Devuelve sin modificaciones el tramo del texto sobre el llanto que comienza con «No se trata» y sigue hasta «una nena. Madura.».

> TEXTO PROPORCIONADO:
........

Llorar

Llorar

El otro día le dijo Manuel Vicent a José Luis Sastre una cosa que me ha parecido una medicina. Una receta para vivir mejor. De Manuel Vicent hay que hablar y escribir poniéndose en pie o besando el suelo. Incluso, usándole de referencia o de excusa, ya habría que pagar. De Sastre mejor no les digo nada. O todo. O me declaro. Vicent le dijo a Sastre que, todas las tardes, se pone jazz para llorar. Porque es muy lenitivo. Tuve que buscarlo. Lenitivo es algo que te ablanda o que te hace suavizar. Sin moquear, sólo para que se le salten las lágrimas. Eso mismo me recomendó mi terapeuta.

No se trata de llorar por llorar. Se trata de darte cuenta de que, durante mucho tiempo, nunca derramaste una lágrima. No te lo podías permitir. Te acostumbraron a no llorar. No estaba bien visto. Te hacías la víctima. Exagerabas. Culpabas al interlocutor. Eras débil. Estás mal y debes medicarte. No es el sitio. Estás haciendo el ridículo. Me incomodas. Menudo papelón. Deja de comportarte como una nena. Madura.

........

> MATERIAL RECOPILADO:
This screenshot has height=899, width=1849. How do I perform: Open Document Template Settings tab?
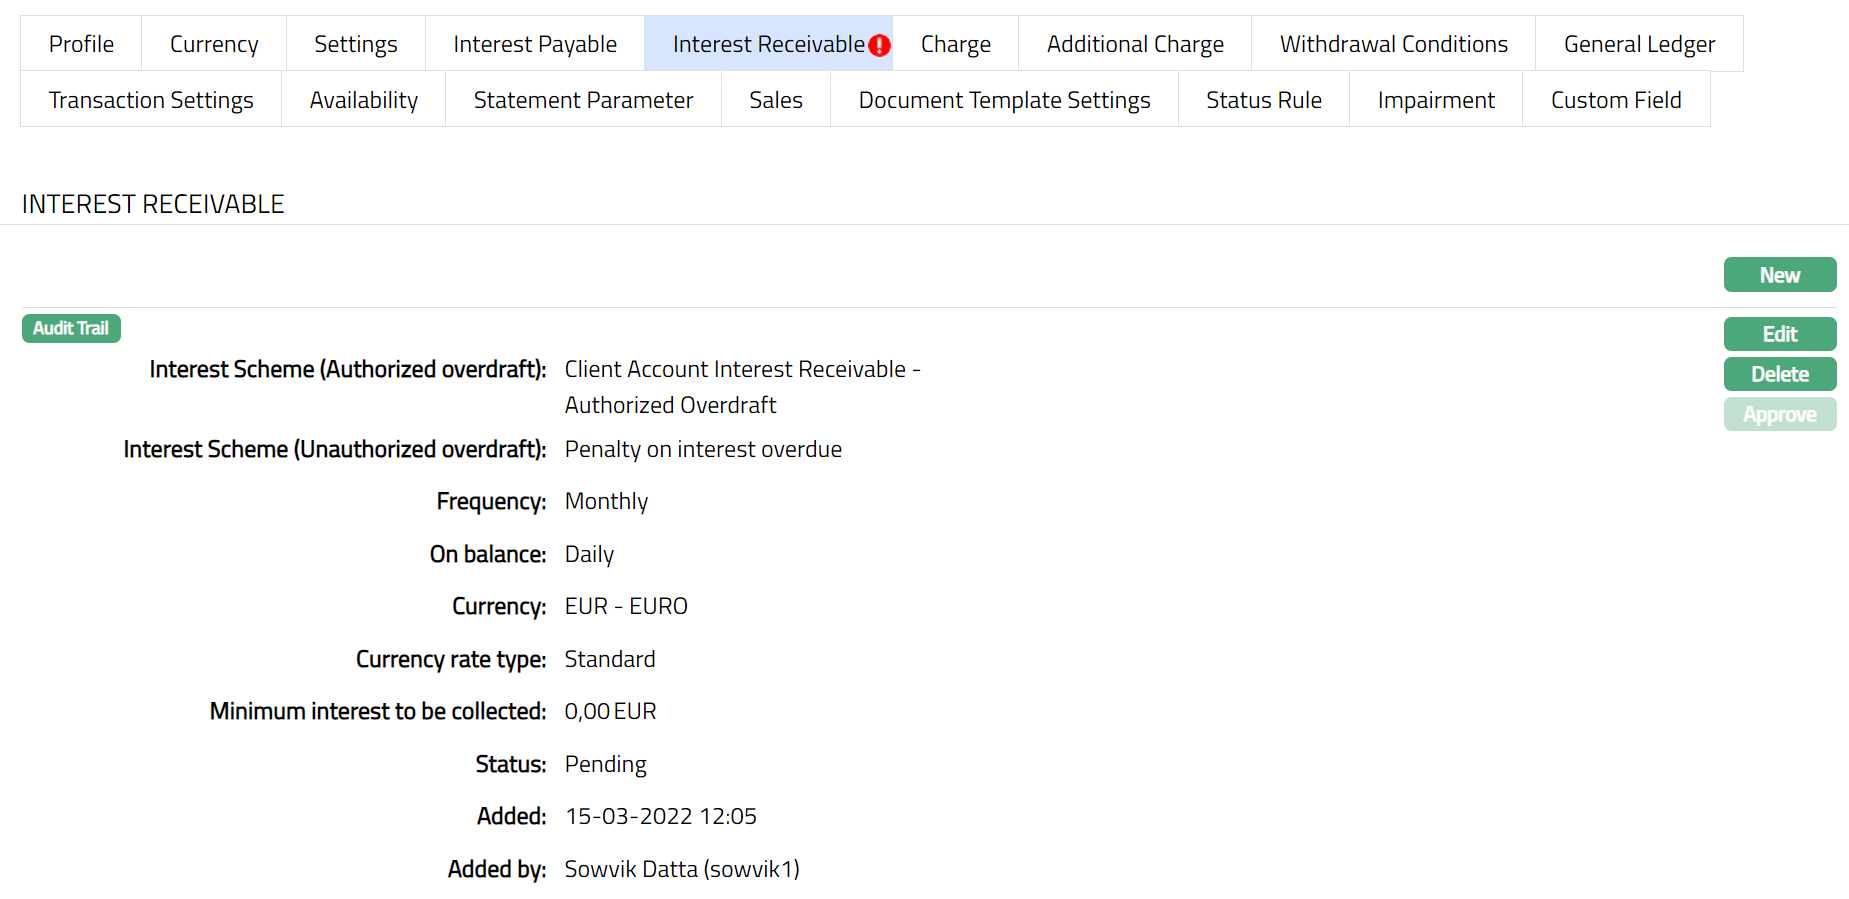[1004, 100]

........

> RESULTADO DEL EJERCICIO:
No se trata de llorar por llorar. Se trata de darte cuenta de que, durante mucho tiempo, nunca derramaste una lágrima. No te lo podías permitir. Te acostumbraron a no llorar. No estaba bien visto. Te hacías la víctima. Exagerabas. Culpabas al interlocutor. Eras débil. Estás mal y debes medicarte. No es el sitio. Estás haciendo el ridículo. Me incomodas. Menudo papelón. Deja de comportarte como una nena. Madura.